12 Jan 2016

Is your Officiant Legal, Trustworthy and Creative?

So, you are getting married. One of your first appointments, after you are engaged, should be with your officiant. Once you set up a date to meet and you have heard what the officiant has to offer, you will want to hire someone with an agreement/or contract. You will want someone who blends it all together and makes your ceremony as unique as you and the love you share with one another.

1. First make sure your officiant is licensed and recognized by the local government. Each state and sometimes counties have their own laws. At the meeting just ask to see the credentials of your officiant. In some states, you can obtain a day of permit for a friend or family member. Just make sure they have met all of the state’s regulations and everything is legal. If not, your marriage may not be legal. I have had to bail out many couples. over the years because the officiant thought he/she was legal and licensed in all 50 states. Many states, just to name a few Pennsylvania, Virginia, Nevada and DC, have restrictions on who can register to officiate weddings.

2. The second thing is to make sure your officiant has registered his/her business with the state where the business started. For example: Did the officiant record the name of their business in the state where they reside? Can you go and look at that on‐line? Most states have a list of all of the businesses formed in the state. Make sure your officiant is a real business. Does this business they have liability insurance? This type of insurance is to cover the cost of your inconvenience should they not show or mispronounce your grandmother’s name. It may seem like a simple thing, but public speaking, writing, and other skills required to be an officiant are not necessarily naturally acquired. These types of skill require training and thought. 

3. Some states allow members of the Universal Life Church and other online ordained individuals to marry couples, this is an on‐line certificate easily obtained in less than 5 minutes (one of many different ones), However, many states do not recognize these online ordinations as legal. I am not slamming officiants who do this, but often people will sign up thinking that officiating a ceremony is easy; it is not! The ULC and others offer to train officiants, but many people opt out of this option. Training is not something that is required…but personally I feel it is necessary to be an effective officiant; just like any other profession updating your training should be a priority. Many couples don’t understand the complexity of wedding ceremonies and, as a result, do not get the ceremony they could have had, had they hired a professionally trained officiant. Just like any other profession…if you hire an unskilled laborer you get what you pay for.

4. Hire someone with experience. Make sure they have performed a lot of ceremonies, have experience in the wedding business and an understanding of your needs and desires. Nothing is worse than having someone with little or no experience officiate your ceremony.

5. Beware the minister or pastor who hijacks your ceremony with religion if you don’t want that. Have a detailed conversation and ask lots of questions. Please understand me, when I tell you, this conversation is about your wedding ceremony!

6. Make sure the officiant is available on your wedding date and for any other meetings you want to have, such as ceremony review meetings and rehearsal.

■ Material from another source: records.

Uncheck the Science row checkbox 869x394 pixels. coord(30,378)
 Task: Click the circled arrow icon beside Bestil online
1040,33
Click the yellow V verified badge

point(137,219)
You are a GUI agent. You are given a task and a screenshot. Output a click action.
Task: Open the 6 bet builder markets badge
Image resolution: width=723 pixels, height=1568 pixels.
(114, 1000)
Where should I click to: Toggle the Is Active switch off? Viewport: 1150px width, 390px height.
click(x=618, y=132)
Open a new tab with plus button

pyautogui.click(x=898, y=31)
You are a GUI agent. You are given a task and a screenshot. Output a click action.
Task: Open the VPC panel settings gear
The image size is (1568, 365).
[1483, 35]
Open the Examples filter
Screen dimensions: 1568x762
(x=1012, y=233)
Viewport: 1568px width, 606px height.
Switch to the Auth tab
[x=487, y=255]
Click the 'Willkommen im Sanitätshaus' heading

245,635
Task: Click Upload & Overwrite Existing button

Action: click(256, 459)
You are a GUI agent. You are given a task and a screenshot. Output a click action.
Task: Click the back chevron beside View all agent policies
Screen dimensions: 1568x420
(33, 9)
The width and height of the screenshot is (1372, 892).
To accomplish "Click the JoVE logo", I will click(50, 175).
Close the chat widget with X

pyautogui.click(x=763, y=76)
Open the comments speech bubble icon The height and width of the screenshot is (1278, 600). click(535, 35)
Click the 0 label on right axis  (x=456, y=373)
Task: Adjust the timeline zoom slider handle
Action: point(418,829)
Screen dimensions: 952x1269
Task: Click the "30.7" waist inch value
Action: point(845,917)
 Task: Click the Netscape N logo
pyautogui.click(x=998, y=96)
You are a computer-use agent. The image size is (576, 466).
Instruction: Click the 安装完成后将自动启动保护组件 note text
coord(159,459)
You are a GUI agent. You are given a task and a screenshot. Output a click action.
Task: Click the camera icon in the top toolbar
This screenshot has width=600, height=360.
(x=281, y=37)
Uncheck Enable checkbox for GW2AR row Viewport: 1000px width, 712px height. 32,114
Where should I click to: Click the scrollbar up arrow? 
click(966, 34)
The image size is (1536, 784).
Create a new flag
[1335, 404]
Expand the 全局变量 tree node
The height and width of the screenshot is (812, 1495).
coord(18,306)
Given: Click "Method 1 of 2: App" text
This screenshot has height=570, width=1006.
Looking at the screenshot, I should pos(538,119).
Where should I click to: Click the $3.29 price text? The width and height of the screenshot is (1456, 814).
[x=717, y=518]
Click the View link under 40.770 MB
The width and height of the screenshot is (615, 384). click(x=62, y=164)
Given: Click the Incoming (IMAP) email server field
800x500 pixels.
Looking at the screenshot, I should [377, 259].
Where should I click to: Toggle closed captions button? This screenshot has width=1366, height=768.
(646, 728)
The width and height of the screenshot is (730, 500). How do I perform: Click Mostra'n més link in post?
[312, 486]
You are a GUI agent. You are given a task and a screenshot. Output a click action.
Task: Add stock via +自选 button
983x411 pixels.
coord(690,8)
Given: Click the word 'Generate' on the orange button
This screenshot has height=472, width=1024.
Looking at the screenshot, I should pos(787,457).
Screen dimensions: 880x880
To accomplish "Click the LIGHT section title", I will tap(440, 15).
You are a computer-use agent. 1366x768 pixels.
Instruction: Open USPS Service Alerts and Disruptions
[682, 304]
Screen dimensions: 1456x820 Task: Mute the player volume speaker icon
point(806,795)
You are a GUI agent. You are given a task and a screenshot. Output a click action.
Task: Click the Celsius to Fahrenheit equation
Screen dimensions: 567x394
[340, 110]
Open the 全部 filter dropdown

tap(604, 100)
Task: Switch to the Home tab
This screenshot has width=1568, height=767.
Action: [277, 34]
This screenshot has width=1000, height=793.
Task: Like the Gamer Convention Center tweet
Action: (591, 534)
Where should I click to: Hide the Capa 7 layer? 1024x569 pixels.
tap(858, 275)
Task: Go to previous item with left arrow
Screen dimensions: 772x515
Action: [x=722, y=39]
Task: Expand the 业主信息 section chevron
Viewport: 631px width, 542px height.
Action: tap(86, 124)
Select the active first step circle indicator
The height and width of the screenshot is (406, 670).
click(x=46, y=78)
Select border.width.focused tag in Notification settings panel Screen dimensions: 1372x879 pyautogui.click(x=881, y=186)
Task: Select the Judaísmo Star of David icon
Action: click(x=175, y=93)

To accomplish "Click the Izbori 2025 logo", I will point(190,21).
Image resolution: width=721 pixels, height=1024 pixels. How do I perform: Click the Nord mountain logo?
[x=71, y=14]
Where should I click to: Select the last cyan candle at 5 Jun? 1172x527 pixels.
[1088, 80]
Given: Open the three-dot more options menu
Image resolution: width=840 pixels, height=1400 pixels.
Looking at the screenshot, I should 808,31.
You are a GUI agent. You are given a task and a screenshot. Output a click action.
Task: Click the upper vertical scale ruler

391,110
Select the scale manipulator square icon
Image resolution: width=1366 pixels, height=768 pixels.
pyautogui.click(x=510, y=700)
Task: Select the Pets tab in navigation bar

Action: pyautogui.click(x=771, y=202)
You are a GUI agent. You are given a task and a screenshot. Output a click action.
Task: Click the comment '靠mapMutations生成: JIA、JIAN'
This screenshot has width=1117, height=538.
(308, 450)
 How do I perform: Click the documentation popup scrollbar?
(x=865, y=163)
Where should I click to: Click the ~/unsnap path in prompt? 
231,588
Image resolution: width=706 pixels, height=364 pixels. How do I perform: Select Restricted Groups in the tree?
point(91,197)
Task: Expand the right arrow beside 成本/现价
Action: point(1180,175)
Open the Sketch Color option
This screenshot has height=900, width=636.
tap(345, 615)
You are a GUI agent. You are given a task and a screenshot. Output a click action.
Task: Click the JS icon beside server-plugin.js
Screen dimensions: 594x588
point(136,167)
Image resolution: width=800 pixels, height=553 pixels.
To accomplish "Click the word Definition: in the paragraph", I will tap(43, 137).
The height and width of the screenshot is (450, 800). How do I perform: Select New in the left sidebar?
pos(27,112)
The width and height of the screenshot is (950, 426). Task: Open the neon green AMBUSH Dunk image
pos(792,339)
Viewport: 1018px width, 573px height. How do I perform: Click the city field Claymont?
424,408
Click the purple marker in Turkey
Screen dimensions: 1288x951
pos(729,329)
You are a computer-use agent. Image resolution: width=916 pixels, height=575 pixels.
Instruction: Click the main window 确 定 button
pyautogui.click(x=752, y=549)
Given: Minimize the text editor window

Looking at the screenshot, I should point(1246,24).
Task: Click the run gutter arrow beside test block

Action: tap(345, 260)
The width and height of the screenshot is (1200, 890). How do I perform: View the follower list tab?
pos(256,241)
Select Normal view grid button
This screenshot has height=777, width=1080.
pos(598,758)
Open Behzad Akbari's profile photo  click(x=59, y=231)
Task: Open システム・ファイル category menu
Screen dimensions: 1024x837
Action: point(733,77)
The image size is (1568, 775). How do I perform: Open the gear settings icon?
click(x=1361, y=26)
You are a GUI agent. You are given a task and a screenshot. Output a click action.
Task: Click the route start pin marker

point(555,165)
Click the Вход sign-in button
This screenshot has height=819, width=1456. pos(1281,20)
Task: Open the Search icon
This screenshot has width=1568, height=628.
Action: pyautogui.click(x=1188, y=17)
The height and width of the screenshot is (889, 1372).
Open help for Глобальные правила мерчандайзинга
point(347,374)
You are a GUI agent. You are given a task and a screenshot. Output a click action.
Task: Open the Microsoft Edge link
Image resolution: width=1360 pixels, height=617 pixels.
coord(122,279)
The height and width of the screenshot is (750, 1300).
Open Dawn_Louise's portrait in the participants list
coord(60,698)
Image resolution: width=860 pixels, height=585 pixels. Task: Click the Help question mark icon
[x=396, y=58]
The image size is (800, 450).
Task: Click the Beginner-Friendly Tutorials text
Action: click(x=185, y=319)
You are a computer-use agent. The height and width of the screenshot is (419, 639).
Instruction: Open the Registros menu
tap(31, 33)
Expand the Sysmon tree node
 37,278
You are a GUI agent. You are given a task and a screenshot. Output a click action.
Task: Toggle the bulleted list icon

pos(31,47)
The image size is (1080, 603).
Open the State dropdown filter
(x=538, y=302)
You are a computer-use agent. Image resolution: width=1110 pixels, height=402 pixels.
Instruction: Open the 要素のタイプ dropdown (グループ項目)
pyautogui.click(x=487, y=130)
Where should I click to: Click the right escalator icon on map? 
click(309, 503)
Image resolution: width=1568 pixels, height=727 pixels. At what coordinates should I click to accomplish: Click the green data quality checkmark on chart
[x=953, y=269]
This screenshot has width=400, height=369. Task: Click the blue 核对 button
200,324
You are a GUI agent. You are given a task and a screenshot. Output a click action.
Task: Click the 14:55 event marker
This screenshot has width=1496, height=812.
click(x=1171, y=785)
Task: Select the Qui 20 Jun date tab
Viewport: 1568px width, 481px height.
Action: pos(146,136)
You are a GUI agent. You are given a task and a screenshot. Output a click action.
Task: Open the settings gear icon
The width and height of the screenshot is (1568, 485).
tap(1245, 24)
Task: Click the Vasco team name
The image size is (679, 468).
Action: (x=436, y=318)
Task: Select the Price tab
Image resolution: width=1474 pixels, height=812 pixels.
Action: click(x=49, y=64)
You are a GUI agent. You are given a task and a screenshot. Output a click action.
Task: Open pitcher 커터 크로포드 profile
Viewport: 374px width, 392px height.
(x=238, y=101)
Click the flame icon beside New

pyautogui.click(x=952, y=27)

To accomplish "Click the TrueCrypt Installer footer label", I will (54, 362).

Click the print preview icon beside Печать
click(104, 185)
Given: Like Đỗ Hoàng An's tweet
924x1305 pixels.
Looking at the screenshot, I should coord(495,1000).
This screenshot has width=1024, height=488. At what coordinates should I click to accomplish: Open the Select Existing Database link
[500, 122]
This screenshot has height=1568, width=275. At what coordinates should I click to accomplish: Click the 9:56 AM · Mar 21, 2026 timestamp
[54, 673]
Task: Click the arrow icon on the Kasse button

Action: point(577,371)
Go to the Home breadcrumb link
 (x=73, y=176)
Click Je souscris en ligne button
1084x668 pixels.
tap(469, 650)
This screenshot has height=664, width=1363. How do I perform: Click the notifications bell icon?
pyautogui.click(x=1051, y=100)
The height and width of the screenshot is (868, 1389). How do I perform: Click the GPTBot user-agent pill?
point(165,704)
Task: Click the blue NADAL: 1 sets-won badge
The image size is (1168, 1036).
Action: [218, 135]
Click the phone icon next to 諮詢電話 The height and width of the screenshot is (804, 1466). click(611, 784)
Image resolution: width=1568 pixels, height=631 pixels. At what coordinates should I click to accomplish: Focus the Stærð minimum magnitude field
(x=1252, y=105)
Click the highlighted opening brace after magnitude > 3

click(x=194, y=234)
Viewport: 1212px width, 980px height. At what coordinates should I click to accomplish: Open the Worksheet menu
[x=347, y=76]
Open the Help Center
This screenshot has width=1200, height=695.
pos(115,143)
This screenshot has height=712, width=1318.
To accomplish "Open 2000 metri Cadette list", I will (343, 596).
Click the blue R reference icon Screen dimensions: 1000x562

7. Meet with several officiants. You can learn a lot about them when meeting face to face. Ask to see some of their work and credentials. If ready to move forward, sign a contract and be prepared to put down a retainer. Signing a contract will protect you and the officiant and ensure everything you discussed at the meeting, will happen they way you want it to.

8. At the meeting, ask about pricing and any special needs you have. Come prepared to ask lots of questions. Consider the distance your officiant may need to drive, time of day of your ceremony, and if you will want them at the rehearsal. 

9. Your officiant should be willing to create and perform a ceremony that meets your needs and makes your celebration special. If you are looking just to get through your ceremony and are only concerned about getting an official signature on the license; this is fine, just make sure you understand what your officiant is planning on doing and that you are ok with it. 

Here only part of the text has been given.